En “Espléndida noche” asistimos a la crónica de una tragedia anunciada (ese recurso del que ya hemos hablado que aparece profusamente en varios relatos), un accidente automovilístico en concreto: “Nada ocurrirá como Víctor cree y confía en que ocurrirá” (pág. 80), donde aparece un misterioso tipo, sin mayores sutilezas el Diablo, que anticipa la tragedia con un par de acciones demasiado ingenuas, por lo tópicas: la rotura en muchos pedazos de la estampita de un San Cristóbal y la seducción del necesitado conductor de camiones por medio de un maletín lleno de dinero. Lo que más nos ha interesado de este cuento está en la parte realista: el hombre que acepta el trabajo, la conducción nocturna de un camión con una carga de pollos, cuando su mujer está a punto de dar a luz y toda la tensión que tiene que soportar. La parte alucinatoria tiende a lo visto, a lo conocido, esas hormigas que le suben por la pierna y esa venta del alma o la vida al diablo. No obstante, es cierto que en el lector se crea nuevamente un ansia por la continuación de la lectura, gracias a los eficaces anuncios de la tragedia: “La medianoche y el desastre están cada vez más próximos.”

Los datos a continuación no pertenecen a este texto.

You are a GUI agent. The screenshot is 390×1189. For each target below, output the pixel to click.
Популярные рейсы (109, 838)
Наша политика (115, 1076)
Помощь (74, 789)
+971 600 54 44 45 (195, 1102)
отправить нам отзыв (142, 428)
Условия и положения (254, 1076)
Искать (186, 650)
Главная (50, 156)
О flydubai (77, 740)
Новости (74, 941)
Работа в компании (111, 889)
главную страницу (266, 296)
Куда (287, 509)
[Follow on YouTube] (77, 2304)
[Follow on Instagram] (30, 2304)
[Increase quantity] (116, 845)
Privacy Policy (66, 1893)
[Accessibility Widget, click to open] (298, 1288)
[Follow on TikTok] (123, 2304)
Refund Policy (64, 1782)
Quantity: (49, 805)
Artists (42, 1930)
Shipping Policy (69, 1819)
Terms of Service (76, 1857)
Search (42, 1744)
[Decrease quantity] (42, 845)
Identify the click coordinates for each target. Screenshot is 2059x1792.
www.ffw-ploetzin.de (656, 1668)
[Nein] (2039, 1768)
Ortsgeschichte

Vayamos ahora al texto vírico titulado “El vínculo”, en el que una chavala lleva a cabo un horrendo crimen. Un cuento que, para indagar en el mal o en la locura, nos lleva de nuevo a lo misterioso, aquí a través del contagio por una especie de coronavirus de una gata. El argumento quizás se rinde a la eficacia cinematográfica de las escenas, de la imaginación fílmica, todas las narraciones del libro son deudoras de esa influencia, y, aunque de nuevo la factura lingüística del texto y su composición es notable, el edificio resiente el peso de los propios materiales en juego, que nadie duda de que sean de la mejor calidad, reunidos en el último párrafo, en lo que podríamos llamar una sobreescritura (tal como existe la sobreactuación), con esa necesidad de explicar, resumir, para que al lector le queden las cosas claras : “No sé qué es lo que pasó y nunca entenderé como a una persona joven y amable y sin antecedentes de rayes, una persona normal, se le puede ir tanto la olla de un día para otro. Muchas cosas ni siquiera las puedo explicar con palabras. Por ejemplo: cuando por fin encontré un sitio para deshacerme de la gata, abrí el maletero y dentro no había nada. Quiero pensar que la bolsa se la llevó algún ratero sin saber su contenido, la noche que dejé el coche abierto. Y me jode saber y repetirme que nunca dejo el coche abierto. Otro ejemplo de ida de olla ocurrió poco después, cuando la asistenta de la señora Gutiérrez me pilló mientras bajaba la persiana de la clínica. En sus ojos enloquecidos solo había desesperación. Me agarró del brazo y me giró como a una peonza. Lo primero que pensé fue que el pastor alemán de la señora Gutiérrez agonizaba o convulsionaba o que se había muerto. Es un animal muy viejo. Pero no, no era nada del perro. La brasileña, sin soltarme el brazo señalaba el interior del local y hablaba casi sin tomar aire. De todo lo que me dijo solo entendí no sé qué del mal o de la malicia. Acaso la palabra era maldito o maligno. No lo sé, nunca me entero de nada cuando habla esta tipa.”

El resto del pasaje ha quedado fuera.